> **TASK DETAILS**: When the line containing "At what coordinates" appears in the data below, begin copying there and stop only after the line containing "Given: Save post with bookmark icon".

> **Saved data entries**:

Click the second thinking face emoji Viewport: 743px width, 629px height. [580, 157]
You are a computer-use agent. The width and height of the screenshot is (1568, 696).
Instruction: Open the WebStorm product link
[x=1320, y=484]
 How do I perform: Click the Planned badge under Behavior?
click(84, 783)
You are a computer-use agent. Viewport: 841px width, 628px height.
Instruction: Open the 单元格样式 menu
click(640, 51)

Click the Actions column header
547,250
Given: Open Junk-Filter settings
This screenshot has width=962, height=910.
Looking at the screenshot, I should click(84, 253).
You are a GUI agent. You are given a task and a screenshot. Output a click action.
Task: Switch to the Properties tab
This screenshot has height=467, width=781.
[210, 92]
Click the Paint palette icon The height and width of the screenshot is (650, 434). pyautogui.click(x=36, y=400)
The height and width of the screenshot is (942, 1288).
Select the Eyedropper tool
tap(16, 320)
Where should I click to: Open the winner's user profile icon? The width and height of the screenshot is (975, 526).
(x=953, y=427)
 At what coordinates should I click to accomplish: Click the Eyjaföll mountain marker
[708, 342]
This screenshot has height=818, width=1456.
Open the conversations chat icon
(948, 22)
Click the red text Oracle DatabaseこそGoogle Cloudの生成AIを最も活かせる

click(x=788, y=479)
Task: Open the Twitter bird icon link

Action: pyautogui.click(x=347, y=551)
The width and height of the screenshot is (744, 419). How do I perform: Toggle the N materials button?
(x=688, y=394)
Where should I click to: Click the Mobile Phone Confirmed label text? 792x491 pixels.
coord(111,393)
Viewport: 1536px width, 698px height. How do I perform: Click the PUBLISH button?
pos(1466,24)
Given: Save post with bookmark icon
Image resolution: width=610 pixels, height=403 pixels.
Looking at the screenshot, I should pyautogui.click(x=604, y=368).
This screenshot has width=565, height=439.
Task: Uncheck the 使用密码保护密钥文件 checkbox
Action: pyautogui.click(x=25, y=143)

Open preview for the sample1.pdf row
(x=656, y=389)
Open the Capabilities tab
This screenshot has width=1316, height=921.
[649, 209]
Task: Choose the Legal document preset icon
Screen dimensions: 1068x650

> **OUTPUT FOR THIS EXERCISE**:
 At what coordinates should I click to accomplish: Click the Eyjaföll mountain marker
[708, 342]
This screenshot has height=818, width=1456.
Open the conversations chat icon
(948, 22)
Click the red text Oracle DatabaseこそGoogle Cloudの生成AIを最も活かせる

click(x=788, y=479)
Task: Open the Twitter bird icon link

Action: pyautogui.click(x=347, y=551)
The width and height of the screenshot is (744, 419). How do I perform: Toggle the N materials button?
(x=688, y=394)
Where should I click to: Click the Mobile Phone Confirmed label text? 792x491 pixels.
coord(111,393)
Viewport: 1536px width, 698px height. How do I perform: Click the PUBLISH button?
pos(1466,24)
Given: Save post with bookmark icon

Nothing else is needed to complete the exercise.